Province can’t bury bodies: Health Minister
The province doesn’t have the legal authority to bury the human specimens in the Bodies exhibit, Heath Minister Theresa Oswald said Friday, according to the Winnipeg Free Press.
However, Winnipeg human rights lawyer David Matas explained that the 1987 Anatomy Act requires the exhibit’s organizers to obtain Oswald’s written permission before it can remove the bodies from the province after it closes in the next two weeks.
Oswald said that act only applies to bodies of those who died in Manitoba, while the bodies displayed in the exhibit are leased from the Chinese government.
“As a result, it isn’t applicable to this exhibit and the bodies therein,” she said. “There isn’t a way to intervene.”
The exhibit’s organizers have said that they can’t corroborate the specimens’ origins, since they are dependent on information from the Chinese authorities.

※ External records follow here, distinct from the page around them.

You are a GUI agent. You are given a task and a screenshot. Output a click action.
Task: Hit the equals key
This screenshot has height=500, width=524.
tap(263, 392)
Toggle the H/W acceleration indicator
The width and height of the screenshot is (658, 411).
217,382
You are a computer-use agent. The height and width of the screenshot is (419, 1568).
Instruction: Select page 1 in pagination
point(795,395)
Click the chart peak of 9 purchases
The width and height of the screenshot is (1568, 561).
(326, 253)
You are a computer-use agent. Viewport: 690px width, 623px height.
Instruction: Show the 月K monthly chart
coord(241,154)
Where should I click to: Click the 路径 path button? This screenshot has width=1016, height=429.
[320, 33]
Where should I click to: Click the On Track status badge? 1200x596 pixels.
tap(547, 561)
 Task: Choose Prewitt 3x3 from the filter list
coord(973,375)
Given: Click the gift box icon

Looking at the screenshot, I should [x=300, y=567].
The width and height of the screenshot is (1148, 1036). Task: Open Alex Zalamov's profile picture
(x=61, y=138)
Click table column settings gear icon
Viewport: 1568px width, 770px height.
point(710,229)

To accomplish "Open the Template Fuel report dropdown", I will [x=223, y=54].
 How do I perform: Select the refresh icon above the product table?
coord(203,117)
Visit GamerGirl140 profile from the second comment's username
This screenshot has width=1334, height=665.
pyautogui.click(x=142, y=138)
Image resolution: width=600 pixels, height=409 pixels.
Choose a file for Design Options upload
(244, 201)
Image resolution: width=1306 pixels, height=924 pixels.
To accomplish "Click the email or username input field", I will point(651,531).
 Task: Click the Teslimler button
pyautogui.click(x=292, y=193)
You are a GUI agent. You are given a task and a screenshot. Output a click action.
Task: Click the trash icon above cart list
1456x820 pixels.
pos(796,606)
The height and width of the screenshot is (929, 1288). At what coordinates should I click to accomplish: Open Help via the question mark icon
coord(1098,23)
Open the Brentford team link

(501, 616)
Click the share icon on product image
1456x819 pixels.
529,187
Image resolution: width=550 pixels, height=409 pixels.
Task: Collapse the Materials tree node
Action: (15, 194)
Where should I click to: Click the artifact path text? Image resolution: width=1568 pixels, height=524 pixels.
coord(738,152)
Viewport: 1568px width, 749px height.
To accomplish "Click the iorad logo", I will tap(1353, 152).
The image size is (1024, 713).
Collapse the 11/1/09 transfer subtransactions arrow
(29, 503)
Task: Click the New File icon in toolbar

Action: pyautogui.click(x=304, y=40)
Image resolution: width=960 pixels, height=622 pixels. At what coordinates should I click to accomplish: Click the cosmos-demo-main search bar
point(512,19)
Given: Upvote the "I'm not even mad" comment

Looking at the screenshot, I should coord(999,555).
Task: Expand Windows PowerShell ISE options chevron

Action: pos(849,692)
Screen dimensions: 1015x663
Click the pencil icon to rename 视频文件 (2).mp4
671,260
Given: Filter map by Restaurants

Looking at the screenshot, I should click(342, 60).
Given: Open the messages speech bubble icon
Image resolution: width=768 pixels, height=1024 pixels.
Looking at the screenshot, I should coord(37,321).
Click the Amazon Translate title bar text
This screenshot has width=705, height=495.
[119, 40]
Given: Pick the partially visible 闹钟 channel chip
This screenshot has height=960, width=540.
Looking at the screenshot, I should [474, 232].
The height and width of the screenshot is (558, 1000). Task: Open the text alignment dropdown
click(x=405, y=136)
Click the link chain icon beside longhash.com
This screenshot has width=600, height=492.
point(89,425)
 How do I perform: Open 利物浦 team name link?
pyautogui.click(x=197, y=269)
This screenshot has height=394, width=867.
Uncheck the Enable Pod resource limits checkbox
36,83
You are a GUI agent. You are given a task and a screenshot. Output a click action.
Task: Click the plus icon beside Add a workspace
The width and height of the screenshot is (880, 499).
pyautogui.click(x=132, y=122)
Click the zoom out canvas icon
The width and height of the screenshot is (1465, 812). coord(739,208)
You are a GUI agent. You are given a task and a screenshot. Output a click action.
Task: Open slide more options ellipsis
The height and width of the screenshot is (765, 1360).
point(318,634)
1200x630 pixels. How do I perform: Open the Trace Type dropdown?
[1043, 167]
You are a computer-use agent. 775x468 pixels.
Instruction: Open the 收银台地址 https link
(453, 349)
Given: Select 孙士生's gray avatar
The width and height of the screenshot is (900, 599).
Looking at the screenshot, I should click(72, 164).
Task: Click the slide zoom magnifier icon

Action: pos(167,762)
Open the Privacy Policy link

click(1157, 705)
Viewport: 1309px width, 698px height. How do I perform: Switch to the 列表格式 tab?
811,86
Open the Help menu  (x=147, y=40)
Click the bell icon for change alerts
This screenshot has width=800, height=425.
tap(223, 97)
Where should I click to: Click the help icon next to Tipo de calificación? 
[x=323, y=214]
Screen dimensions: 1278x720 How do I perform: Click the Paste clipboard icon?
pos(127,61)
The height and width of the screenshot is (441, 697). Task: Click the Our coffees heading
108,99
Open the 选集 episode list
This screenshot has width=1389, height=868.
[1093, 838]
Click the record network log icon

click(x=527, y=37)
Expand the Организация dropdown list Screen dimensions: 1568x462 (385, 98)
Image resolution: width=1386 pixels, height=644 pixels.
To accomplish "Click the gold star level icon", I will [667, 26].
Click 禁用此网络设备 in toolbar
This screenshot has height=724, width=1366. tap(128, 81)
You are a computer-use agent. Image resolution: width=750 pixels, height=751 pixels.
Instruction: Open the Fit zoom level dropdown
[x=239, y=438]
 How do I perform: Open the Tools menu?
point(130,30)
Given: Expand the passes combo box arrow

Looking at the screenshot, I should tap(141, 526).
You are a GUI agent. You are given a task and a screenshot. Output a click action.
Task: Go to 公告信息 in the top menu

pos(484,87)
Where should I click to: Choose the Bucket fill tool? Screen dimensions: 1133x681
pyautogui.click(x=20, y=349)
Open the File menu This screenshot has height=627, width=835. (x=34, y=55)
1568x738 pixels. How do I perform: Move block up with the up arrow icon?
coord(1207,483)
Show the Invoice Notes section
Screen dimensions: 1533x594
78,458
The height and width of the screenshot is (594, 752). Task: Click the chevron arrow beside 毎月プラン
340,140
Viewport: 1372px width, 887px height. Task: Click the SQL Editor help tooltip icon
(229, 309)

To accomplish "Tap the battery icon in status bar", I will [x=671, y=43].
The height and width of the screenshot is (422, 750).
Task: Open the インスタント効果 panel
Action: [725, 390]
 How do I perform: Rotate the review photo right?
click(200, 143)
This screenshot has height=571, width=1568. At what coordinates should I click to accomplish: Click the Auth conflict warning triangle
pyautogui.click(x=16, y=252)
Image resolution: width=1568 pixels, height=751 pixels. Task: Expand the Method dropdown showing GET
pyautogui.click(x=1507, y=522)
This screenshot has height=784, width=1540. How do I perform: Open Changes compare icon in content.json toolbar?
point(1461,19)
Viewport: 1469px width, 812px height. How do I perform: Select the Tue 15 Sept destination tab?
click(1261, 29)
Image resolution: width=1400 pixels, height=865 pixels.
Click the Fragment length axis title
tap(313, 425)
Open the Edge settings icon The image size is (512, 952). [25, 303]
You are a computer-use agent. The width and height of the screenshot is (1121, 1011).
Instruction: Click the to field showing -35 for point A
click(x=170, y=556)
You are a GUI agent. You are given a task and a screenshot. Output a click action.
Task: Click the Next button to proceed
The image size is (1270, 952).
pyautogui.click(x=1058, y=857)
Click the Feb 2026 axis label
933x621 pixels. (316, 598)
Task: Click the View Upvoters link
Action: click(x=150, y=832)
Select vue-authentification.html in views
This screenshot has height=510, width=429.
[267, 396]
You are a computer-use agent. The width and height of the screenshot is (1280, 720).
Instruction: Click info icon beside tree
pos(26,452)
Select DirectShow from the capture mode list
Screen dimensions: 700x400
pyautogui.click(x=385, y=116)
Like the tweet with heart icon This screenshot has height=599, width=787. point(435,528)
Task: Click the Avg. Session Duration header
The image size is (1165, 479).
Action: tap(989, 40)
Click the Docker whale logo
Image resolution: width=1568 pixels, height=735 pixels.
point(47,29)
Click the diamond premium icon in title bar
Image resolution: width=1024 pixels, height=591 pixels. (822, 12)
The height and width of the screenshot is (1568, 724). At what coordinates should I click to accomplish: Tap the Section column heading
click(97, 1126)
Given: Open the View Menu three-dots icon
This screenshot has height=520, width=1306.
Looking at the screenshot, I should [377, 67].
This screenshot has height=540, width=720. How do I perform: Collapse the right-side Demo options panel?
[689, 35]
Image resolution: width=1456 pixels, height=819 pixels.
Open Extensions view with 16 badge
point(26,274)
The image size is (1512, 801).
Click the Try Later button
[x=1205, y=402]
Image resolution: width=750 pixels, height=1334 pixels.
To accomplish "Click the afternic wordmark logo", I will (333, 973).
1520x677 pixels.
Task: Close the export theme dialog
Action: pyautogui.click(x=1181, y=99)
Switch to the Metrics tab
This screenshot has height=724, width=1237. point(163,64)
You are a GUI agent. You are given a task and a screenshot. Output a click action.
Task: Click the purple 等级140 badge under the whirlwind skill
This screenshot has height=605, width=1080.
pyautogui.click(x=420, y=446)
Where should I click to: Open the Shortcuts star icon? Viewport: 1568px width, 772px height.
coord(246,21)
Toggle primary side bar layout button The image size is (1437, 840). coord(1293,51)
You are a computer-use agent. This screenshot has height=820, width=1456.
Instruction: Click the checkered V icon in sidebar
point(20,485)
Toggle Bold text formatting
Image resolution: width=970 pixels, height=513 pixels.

Close to 1,000 signatures were collected by a student group from the University of Manitoba last fall to have the exhibit shut down.
Grow op busted
A marijuana growing operation of over 700 marijuana plants was shut down by Winnipeg police last Friday, reported the CBC.
No one was in the home at the time of the raid and no arrests have been made in
connection with the search, police said.
“RCMP found the entire home had been converted into a sophisticated marijuana grow operation,” said a news release issued by police last Friday. “In excess of 700 marijuana plants, in various stages of growth, was discovered.”
The street value of the drugs possessed was estimated at almost $700,000 by the RCMP.
Manitoba has lowest unemployment rate
Manitoba’s jobless rate closed at 5.2 per cent for December, making it the lowest in the country, reported the Winnipeg Free Press.
Although up slightly from last month’s rate of 5.1 per cent, it is below the national unemployment rate of 7.6 per cent for December, while Winnipeg’s unemployment rate of 5.4 per cent was unchanged.
The province with the highest unemployment rate was Newfoundland at 13.7 per cent.
According to Statistics Canada, private sector employment rose by 53,000 jobs last month, full time employment rose by 38,000, and youth employment rose by 26,000.
However, construction industry jobs fell by 27,000, wholesale and retail jobs fell by 22,000, and health care and social assistance jobs fell by 24,000.